READING TEXT:
Legume plants can form unique root lateral organs, called nodules, through symbiosis with a nitrogen-fixing bacterial microsymbiont (broadly called rhizobia). Inside the nodule, the rhizobia differentiate into bacteroids that convert atmospheric dinitrogen gas into ammonium, which can be used as a nitrogen source by the host plant. In turn, the host plant provides energy and resources for the rhizobia. Thus, this relationship is of mutual benefit to both symbiotic partners, particularly in low-nitrate conditions.
Nodule formation is triggered by compatible rhizobia-secreted lipooligosaccharide signals, called Nod factors (NFs). NFs integrate plant developmental pathways to activate the proliferation of root pericycle and cortical cells underlying the infection site opposite xylem poles to form nodule primordia (Timmers et al., 1999; Ferguson et al., 2010; Desbrosses and Stougaard, 2011; Oldroyd, 2013). With the concurrent entrance of rhizobia via curled root hairs (or epidermal cracks as in peanut [Arachis hypogaea]) into the nodule primordia, nitrogen-fixing nodules are formed (Crespi and Frugier, 2008; Gage, 2004). It is apparent that nodulation is a complex process involving interaction between rhizobia and host plants, integrating cross talk between plant defense mechanisms and developmental responses to nitrogen starvation. Phytohormones, such as cytokinin and auxin, have long been speculated to have a role in orchestrating nodule development (Libbenga and Torrey, 1973), with more recent studies demonstrating that they are essential for cell proliferation and differentiation during nodule organogenesis (Gonzalez-Rizzo et al., 2006; Madsen et al., 2010; Suzaki et al., 2012; for review, see Ferguson and Mathesius, 2014).

EXPLORE THE MATERIAL:
**A)** Answer these questions from the nodulation text:
(i) Inside the nodule, what do the rhizobia differentiate into?
(ii) In peanut, through what do rhizobia enter instead of curled root hairs?
(iii) Which two phytohormones are named as having a role in nodule development?
**B)** Transcribe the portion of the nodulation text starting with "Legume plants can" and going on through "in low-nitrate conditions.".
**C)** Render this sentence from the nodulation text into French: "In turn, the host plant provides energy and resources for the rhizobia."

Entries taken from a collection:
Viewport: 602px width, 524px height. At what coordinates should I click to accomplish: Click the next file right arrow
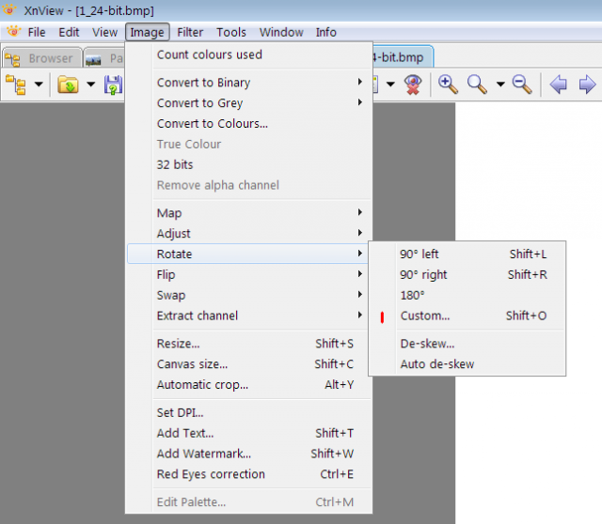(587, 85)
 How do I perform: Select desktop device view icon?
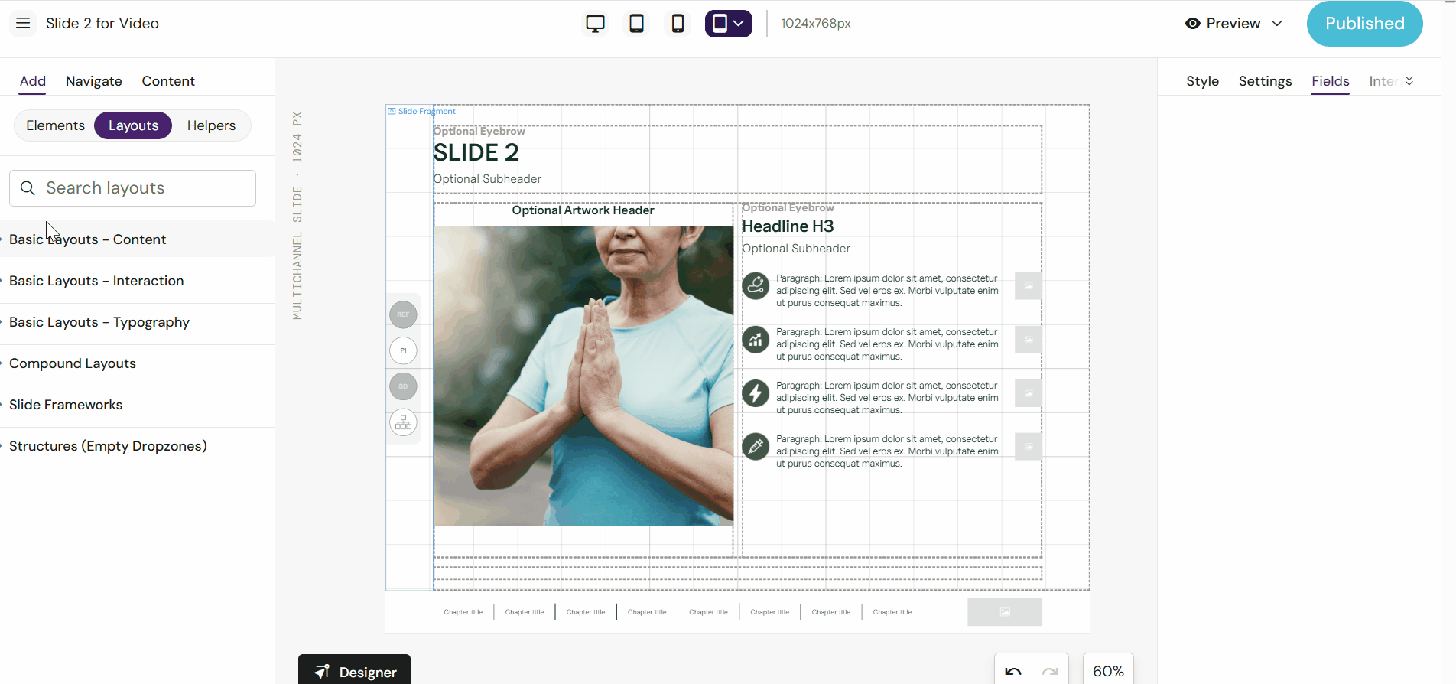(595, 24)
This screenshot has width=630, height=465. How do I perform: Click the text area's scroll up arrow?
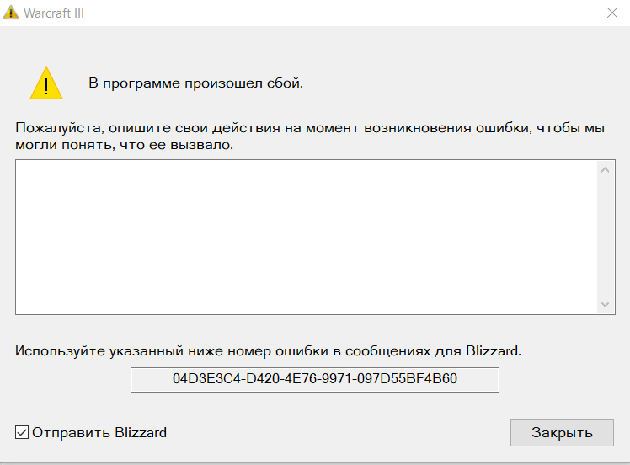(x=605, y=170)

SOLUTIONS TO THE EXERCISE:
**A)**
(i) Bacteroids
(ii) Epidermal cracks
(iii) Cytokinin and auxin

**B)**
Legume plants can form unique root lateral organs, called nodules, through symbiosis with a nitrogen-fixing bacterial microsymbiont (broadly called rhizobia). Inside the nodule, the rhizobia differentiate into bacteroids that convert atmospheric dinitrogen gas into ammonium, which can be used as a nitrogen source by the host plant. In turn, the host plant provides energy and resources for the rhizobia. Thus, this relationship is of mutual benefit to both symbiotic partners, particularly in low-nitrate conditions.

**C)** En retour, la plante hôte fournit de l'énergie et des ressources aux rhizobiums.